Materials provided –
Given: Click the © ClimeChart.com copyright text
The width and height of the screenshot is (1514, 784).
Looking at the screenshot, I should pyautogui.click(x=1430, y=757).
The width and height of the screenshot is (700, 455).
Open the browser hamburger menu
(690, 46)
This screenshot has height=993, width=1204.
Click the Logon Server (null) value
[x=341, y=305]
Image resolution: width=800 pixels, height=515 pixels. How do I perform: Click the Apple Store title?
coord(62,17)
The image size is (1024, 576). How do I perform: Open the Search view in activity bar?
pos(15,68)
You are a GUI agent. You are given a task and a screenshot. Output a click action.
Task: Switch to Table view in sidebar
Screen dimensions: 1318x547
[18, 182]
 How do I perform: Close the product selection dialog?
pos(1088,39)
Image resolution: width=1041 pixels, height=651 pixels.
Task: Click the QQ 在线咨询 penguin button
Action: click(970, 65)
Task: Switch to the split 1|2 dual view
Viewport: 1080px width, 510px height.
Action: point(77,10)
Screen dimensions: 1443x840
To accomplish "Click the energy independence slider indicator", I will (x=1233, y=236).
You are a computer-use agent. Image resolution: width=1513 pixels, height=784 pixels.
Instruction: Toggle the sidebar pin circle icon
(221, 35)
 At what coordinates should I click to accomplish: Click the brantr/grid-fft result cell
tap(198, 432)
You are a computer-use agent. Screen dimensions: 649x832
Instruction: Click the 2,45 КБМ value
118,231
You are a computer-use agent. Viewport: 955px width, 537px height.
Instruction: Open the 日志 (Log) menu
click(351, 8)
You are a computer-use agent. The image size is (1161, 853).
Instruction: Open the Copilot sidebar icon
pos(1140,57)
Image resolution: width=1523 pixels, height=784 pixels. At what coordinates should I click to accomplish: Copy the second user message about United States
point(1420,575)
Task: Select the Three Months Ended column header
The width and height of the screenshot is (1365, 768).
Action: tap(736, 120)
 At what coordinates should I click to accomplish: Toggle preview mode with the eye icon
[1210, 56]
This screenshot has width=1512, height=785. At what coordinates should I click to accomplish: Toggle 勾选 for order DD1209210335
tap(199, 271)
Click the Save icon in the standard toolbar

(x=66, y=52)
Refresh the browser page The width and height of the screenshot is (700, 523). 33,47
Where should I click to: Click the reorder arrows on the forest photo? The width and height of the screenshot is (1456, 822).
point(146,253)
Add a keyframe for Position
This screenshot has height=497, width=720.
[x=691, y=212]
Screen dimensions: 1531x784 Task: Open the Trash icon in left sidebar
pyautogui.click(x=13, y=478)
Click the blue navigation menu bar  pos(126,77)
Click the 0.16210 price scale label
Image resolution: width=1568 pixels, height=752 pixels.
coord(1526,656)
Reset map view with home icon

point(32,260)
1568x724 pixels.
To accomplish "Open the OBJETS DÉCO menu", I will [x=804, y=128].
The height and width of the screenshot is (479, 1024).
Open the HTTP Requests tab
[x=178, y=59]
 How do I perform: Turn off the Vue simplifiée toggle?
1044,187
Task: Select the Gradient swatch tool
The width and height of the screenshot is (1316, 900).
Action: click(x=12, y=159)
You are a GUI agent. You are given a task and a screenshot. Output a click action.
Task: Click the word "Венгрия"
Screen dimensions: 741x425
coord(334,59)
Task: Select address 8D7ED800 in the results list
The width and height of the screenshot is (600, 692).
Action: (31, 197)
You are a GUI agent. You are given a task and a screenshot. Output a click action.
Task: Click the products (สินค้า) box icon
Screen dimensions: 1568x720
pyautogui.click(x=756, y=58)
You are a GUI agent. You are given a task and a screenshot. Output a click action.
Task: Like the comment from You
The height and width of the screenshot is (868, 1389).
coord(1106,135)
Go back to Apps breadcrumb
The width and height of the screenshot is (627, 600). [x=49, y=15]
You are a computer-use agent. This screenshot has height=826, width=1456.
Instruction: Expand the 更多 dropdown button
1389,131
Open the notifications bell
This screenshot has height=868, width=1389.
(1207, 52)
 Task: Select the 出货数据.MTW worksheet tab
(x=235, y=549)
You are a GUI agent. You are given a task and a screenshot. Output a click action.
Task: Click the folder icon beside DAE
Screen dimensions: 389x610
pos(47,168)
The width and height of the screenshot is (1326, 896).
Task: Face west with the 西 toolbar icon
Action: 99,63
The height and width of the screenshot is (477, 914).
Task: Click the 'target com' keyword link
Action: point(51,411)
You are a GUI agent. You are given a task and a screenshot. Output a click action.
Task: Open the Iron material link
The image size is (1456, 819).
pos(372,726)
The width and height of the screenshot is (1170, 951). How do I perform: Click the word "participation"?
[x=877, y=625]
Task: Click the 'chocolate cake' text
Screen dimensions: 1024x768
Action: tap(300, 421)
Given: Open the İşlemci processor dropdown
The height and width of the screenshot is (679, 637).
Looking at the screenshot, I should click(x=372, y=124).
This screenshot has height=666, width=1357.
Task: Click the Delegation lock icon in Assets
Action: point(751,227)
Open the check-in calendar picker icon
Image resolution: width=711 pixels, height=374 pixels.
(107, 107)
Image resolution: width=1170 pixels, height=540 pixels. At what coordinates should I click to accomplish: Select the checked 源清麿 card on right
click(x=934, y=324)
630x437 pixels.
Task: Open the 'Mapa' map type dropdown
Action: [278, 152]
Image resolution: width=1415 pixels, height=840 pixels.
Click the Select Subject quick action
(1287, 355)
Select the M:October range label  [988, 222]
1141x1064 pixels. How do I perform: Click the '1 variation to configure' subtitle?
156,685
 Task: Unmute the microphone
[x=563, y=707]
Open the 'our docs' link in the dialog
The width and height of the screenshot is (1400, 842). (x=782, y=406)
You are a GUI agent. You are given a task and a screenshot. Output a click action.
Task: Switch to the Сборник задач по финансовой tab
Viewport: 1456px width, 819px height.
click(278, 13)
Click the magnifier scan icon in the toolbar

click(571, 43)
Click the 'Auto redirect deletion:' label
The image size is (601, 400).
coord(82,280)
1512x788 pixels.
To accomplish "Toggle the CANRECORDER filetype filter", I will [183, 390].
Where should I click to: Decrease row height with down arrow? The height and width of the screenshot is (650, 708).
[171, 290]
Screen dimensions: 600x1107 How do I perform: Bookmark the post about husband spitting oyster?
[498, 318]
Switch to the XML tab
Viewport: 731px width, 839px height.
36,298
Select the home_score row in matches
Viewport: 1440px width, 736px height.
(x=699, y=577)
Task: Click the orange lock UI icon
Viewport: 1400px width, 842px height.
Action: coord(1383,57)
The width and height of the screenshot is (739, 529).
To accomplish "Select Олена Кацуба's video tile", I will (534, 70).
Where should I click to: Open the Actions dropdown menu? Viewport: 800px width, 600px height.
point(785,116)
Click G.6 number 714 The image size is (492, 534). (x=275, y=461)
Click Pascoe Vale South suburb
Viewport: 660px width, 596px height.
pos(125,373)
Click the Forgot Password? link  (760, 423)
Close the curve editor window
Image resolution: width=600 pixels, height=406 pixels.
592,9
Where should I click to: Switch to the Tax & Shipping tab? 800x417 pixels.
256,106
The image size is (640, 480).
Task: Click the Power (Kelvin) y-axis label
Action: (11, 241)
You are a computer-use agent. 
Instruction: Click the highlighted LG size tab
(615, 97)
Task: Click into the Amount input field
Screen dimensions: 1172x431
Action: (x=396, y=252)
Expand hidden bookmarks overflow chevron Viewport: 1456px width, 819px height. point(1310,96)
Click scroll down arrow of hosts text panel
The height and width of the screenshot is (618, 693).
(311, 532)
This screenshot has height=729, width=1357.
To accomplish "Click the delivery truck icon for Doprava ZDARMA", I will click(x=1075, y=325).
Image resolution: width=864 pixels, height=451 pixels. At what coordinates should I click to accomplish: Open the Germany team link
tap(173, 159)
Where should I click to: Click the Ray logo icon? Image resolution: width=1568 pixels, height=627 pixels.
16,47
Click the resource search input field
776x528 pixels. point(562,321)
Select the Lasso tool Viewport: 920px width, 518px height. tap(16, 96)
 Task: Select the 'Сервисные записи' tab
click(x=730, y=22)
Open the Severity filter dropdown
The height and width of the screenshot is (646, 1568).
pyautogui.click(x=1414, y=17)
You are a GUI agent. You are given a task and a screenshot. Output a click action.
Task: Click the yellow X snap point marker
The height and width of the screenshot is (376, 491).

What to do –
Can you repeat the material starting at the line containing "Go back to Apps breadcrumb" and ending at the line containing "(x=235, y=549)", swapping "notifications bell" for "alerts bell" and leaving everything else unchanged?

Task response –
Go back to Apps breadcrumb
The width and height of the screenshot is (627, 600). [x=49, y=15]
You are a computer-use agent. This screenshot has height=826, width=1456.
Instruction: Expand the 更多 dropdown button
1389,131
Open the alerts bell
This screenshot has height=868, width=1389.
(1207, 52)
 Task: Select the 出货数据.MTW worksheet tab
(x=235, y=549)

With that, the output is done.